### EXERCISE DETAILS
Once the line holding "For every named" is found in the listing below, write it out and each later line exactly, up to and including the one holding "Healing Trauma in".

### DATA EXCERPTS
┄┄┄┄┄┄┄┄┄┄

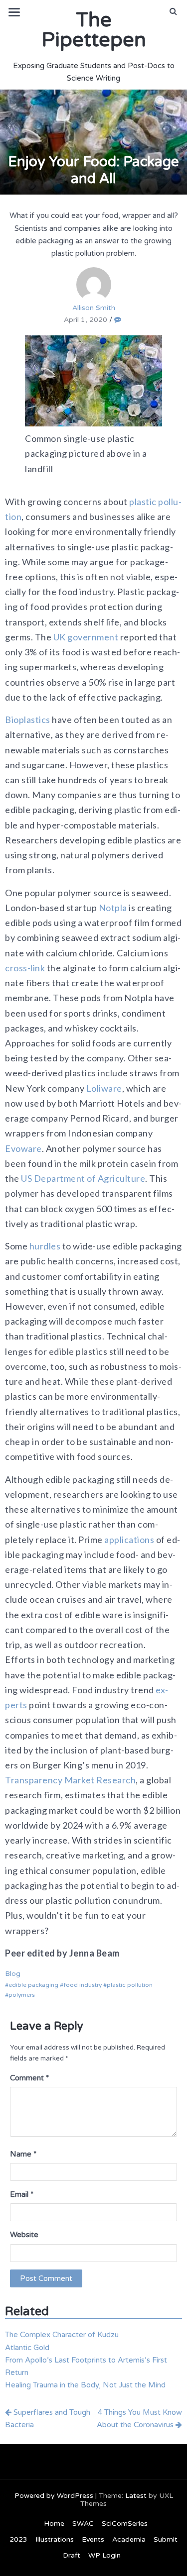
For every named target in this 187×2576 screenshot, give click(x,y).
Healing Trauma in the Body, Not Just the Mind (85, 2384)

┄┄┄┄┄┄┄┄┄┄

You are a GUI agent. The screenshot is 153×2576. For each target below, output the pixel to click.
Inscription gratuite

┄┄┄┄┄┄┄┄┄┄

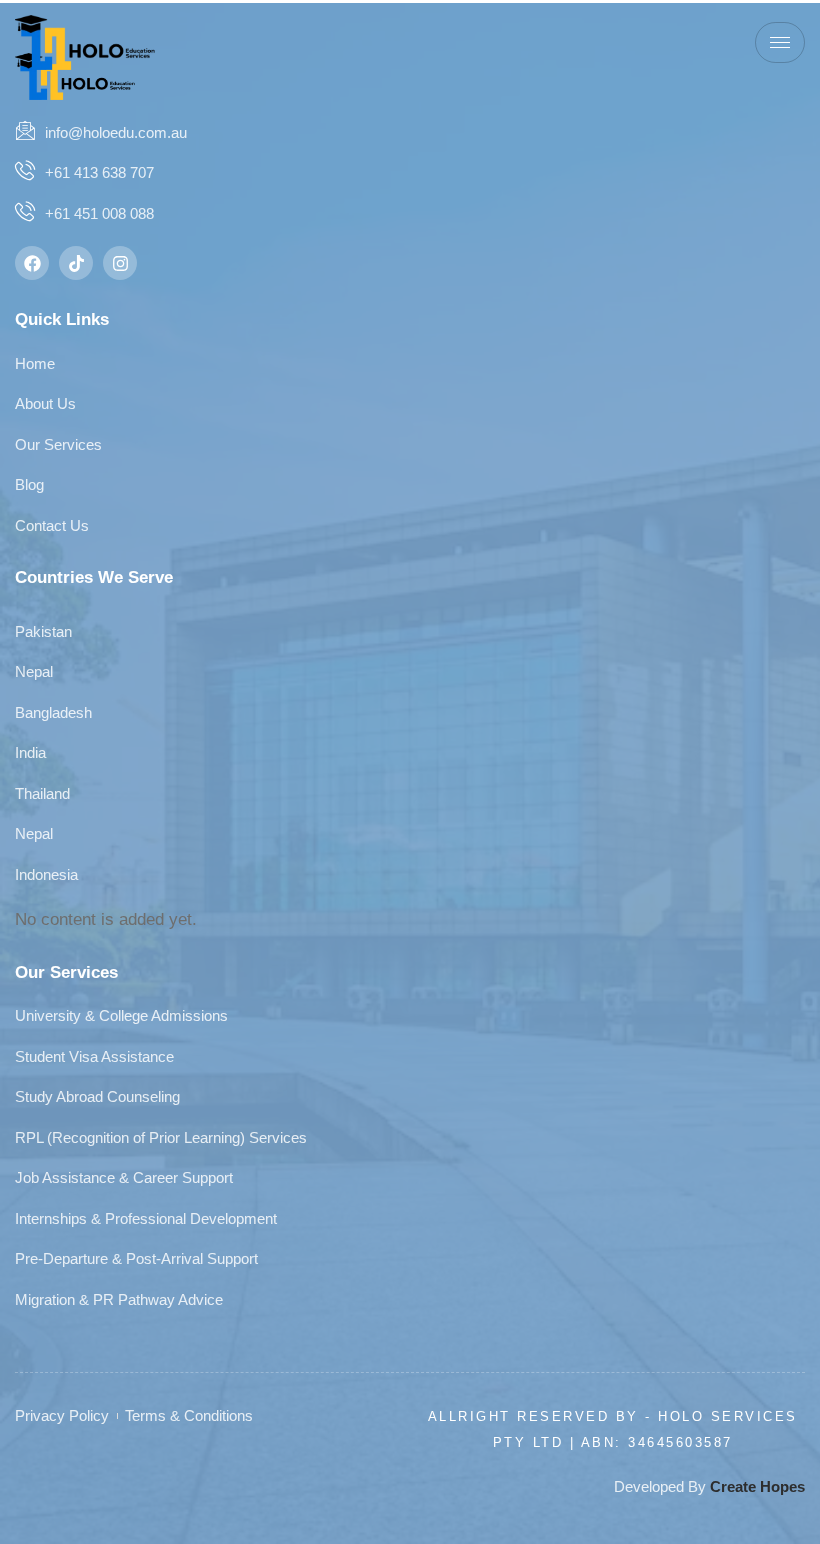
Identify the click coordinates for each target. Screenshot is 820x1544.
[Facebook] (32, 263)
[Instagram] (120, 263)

┄┄┄┄┄┄┄┄┄┄

### RESPONSE BOX
For every named target in this 187×2576 screenshot, give click(x,y).
Healing Trauma in the Body, Not Just the Mind (85, 2384)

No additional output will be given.